Interface element records
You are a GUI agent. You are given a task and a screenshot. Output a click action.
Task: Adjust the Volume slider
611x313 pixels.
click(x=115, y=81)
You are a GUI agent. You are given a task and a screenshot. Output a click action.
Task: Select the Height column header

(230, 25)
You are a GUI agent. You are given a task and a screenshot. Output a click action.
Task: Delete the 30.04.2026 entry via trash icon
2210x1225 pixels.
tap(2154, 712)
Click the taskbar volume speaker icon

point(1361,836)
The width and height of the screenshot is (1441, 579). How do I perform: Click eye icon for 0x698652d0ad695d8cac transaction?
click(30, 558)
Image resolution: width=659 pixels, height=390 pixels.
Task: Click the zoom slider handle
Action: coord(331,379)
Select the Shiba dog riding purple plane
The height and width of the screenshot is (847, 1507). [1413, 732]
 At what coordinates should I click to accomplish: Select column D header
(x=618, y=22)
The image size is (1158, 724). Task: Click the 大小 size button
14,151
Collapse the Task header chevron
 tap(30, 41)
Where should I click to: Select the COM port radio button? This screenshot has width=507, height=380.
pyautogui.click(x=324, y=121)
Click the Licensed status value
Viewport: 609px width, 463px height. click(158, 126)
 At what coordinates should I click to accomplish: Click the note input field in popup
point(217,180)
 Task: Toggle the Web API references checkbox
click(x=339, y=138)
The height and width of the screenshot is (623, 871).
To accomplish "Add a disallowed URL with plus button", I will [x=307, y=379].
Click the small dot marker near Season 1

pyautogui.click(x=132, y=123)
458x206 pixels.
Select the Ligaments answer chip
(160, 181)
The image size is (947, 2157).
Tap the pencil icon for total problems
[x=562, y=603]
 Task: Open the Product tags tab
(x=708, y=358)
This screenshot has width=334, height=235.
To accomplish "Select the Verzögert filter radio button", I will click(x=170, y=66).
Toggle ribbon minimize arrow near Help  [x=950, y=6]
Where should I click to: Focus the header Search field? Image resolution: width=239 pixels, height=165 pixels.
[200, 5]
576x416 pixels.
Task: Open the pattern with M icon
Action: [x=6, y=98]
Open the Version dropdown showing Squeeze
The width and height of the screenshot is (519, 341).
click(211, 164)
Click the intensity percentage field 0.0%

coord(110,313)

Exercise prompt
Write out all of the material above again, putting "desktop assistant" in place of every occurrence of "GUI agent". Leave everything else unchanged.

Exercise answer
You are a desktop assistant. You are given a task and a screenshot. Output a click action.
Task: Adjust the Volume slider
611x313 pixels.
click(x=115, y=81)
You are a desktop assistant. You are given a task and a screenshot. Output a click action.
Task: Select the Height column header

(230, 25)
You are a desktop assistant. You are given a task and a screenshot. Output a click action.
Task: Delete the 30.04.2026 entry via trash icon
2210x1225 pixels.
tap(2154, 712)
Click the taskbar volume speaker icon

point(1361,836)
The width and height of the screenshot is (1441, 579). How do I perform: Click eye icon for 0x698652d0ad695d8cac transaction?
click(30, 558)
Image resolution: width=659 pixels, height=390 pixels.
Task: Click the zoom slider handle
Action: coord(331,379)
Select the Shiba dog riding purple plane
The height and width of the screenshot is (847, 1507). [1413, 732]
 At what coordinates should I click to accomplish: Select column D header
(x=618, y=22)
The image size is (1158, 724). Task: Click the 大小 size button
14,151
Collapse the Task header chevron
 tap(30, 41)
Where should I click to: Select the COM port radio button? This screenshot has width=507, height=380.
pyautogui.click(x=324, y=121)
Click the Licensed status value
Viewport: 609px width, 463px height. click(158, 126)
 At what coordinates should I click to accomplish: Click the note input field in popup
point(217,180)
 Task: Toggle the Web API references checkbox
click(x=339, y=138)
The height and width of the screenshot is (623, 871).
To accomplish "Add a disallowed URL with plus button", I will [x=307, y=379].
Click the small dot marker near Season 1

pyautogui.click(x=132, y=123)
458x206 pixels.
Select the Ligaments answer chip
(160, 181)
The image size is (947, 2157).
Tap the pencil icon for total problems
[x=562, y=603]
 Task: Open the Product tags tab
(x=708, y=358)
This screenshot has width=334, height=235.
To accomplish "Select the Verzögert filter radio button", I will click(x=170, y=66).
Toggle ribbon minimize arrow near Help  [x=950, y=6]
Where should I click to: Focus the header Search field? Image resolution: width=239 pixels, height=165 pixels.
[200, 5]
576x416 pixels.
Task: Open the pattern with M icon
Action: [x=6, y=98]
Open the Version dropdown showing Squeeze
The width and height of the screenshot is (519, 341).
click(211, 164)
Click the intensity percentage field 0.0%

coord(110,313)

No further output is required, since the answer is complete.